Collected data >>
────
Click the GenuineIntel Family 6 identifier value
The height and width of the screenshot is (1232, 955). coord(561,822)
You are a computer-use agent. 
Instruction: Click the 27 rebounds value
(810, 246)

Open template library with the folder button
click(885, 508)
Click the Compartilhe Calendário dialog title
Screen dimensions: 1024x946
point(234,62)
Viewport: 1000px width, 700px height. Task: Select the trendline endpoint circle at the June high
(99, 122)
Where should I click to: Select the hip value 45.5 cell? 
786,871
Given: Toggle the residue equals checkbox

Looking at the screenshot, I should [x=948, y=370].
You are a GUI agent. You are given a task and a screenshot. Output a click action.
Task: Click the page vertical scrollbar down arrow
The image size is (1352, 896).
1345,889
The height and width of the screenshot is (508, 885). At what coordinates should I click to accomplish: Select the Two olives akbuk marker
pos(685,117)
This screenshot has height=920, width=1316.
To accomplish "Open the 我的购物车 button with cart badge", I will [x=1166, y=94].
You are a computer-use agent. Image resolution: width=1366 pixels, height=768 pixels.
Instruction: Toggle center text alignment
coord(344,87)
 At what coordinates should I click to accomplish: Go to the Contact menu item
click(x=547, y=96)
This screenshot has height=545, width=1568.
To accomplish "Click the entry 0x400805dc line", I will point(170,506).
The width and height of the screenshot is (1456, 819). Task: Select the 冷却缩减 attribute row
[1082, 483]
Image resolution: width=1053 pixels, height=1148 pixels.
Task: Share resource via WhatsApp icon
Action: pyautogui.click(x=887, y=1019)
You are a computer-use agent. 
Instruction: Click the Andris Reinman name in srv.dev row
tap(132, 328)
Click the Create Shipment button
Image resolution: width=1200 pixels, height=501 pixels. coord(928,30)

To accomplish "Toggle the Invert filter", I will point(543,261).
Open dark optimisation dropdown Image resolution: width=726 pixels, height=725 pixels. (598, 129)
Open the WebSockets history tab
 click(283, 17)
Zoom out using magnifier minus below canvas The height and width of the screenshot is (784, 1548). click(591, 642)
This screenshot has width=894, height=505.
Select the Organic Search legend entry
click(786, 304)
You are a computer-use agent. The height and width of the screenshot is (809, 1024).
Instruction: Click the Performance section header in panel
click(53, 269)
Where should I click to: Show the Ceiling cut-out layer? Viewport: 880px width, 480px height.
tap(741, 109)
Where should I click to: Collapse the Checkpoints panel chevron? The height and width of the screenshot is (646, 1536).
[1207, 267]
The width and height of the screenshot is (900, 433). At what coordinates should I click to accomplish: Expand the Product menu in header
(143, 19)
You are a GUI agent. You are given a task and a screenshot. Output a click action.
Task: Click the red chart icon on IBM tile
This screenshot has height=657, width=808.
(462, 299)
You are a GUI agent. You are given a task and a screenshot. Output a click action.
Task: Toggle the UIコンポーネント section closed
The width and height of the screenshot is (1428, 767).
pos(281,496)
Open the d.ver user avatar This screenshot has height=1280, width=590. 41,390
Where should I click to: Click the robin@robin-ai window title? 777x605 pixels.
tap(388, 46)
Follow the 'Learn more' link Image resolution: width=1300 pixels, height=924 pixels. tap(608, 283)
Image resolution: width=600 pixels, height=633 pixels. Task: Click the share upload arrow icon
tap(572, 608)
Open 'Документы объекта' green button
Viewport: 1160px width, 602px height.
────
THE PROBLEM >>
In the records above, some lines hold the word "will"; copy each such line.

REPLY >>
To accomplish "Open the 我的购物车 button with cart badge", I will [x=1166, y=94].
To accomplish "Click the entry 0x400805dc line", I will point(170,506).
To accomplish "Toggle the Invert filter", I will point(543,261).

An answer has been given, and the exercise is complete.